The music is the thing though.
It’s not the light show or the costumes or the dancing girls. My own personal celestial quartet of creative musicians who have woven through the decades , consistantly surprising, sometimes puzzling me with the breadth of their work, are Bob Dylan, Neil Young, Tom Waits and Leonard Cohen. I have seen them all in live venues except for Mr .Waits and although they sometimes take their experiments to extreme places, , they retain the ability to constantly embrace and surprise without bringing on the dancing girls to cover their asses.
They are all polymaths of sorts …my heroes. They’ve all dabbled in the various arts .Should it be Dylan with his writing, film making, painting and metal sculpture. Waits with his film appearances and his theatrical works with his Irish- rooted wife , Kathleen Brennan or his “found” instruments adding new soundscapes and textures to his work..Neil young with his environmental projects , his new pure sound development “PONO” , his pollution free, environmentally safe car development and his own films and writing.
Waits and Dylan both borrowed their voices from old blues , jazz and country artists.

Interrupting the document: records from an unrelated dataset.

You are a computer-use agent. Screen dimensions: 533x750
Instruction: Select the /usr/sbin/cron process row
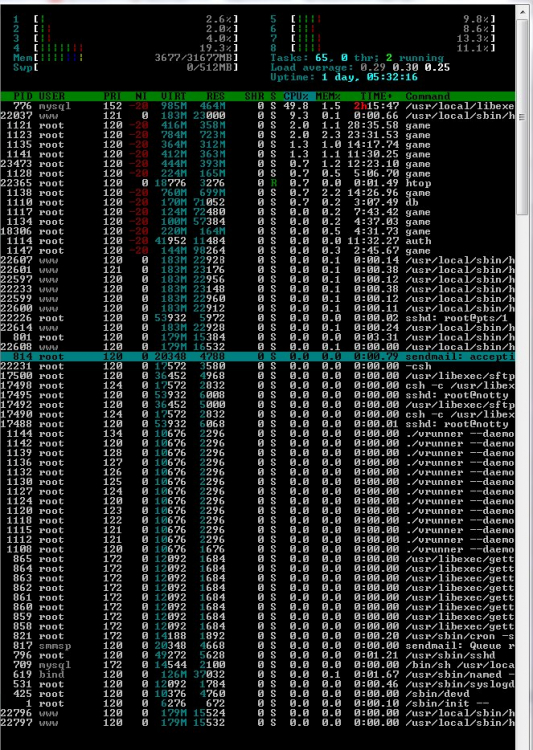coord(257,636)
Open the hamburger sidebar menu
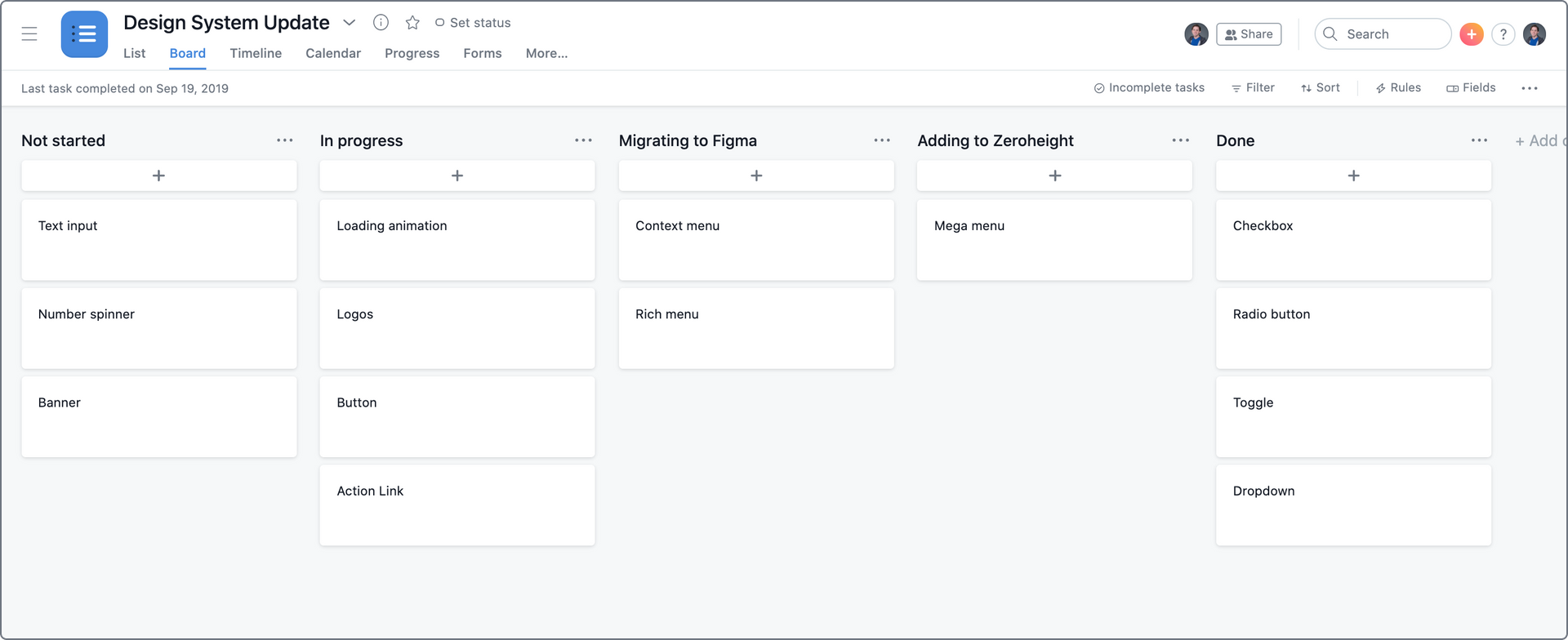The height and width of the screenshot is (640, 1568). click(29, 33)
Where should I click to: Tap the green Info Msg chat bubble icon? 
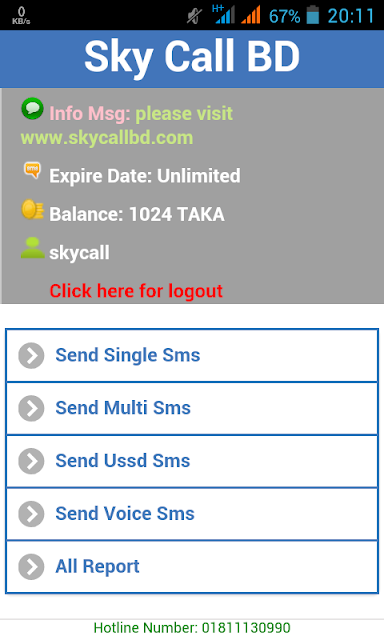[32, 109]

Dylan, even as a callow boy of nineteen wanted so much to be an old bluesman like Skip James or Muddy Waters that he made himself become that very thing, still performing with his tatterdemalion vocals sending out songs that he used to sing with a loping feline, feral grace and cussedness, now raggedly sailing into the huge forums like riven, breaking, galleons of sound but still stopping occasionally , as in a sly doldrum, to croon a perfectly pure vocal of love and remorse to catch the unaware with it’s warm grace .
I’m used to that with Dylan, having followed his errant twists and experimental turns throughout my life on numerous unreleased bootleg recordings. Tom Waits borrowed his voice from the great “Satchmo” [Satchel Mouth} jazz vocalist and revolutionary trumpet player , Louis Armstrong. His stage persona would have been cobbled and stitched from Fats Waller, Hoagy Carmichael and a host of jazznik and beatnik performers whom he admired ,in retrospect. He invented himself from those old clothes and bones.None of this stopped his songs being covered by more homogenised artists such as Rod Stewart or the Eagles.
The one person who really surprised me though , has to be Leonard Cohen
I’ve seen everyone from Pink Floyd and the Rolling Stones to Led Zeppelin, but Cohen managed to trump them all with a four hour set of perfectly played songs , a knowing dry wit and for such a presumed “suicide’s friend” , a poetic humanity and joy. All this from some old guy , now on the cusp of his 80th year. Leonard is a poet and a well-respected novelist. Some might think him dour, but his wit is warm and dry and at the finish of his Dublin show at Kilmainham Hospital , he doffed that famous hat and literally danced off the stage … like an old trouper. All this after a four hour concert preceded by a long sound-check which I was lucky enough to hear.
I’m off to see Neil Young in Liverpool shortly, as a birthday present from my daughter. I’ve no doubt that Mr Young and his band Crazy Horse will not disappoint. Hopefully he’ll not eat a dodgy sandwich before the curtains open. I’m not expecting Neil to dance off into the wings though. I don’t think he has Mr. Cohen’s style or chutzpah.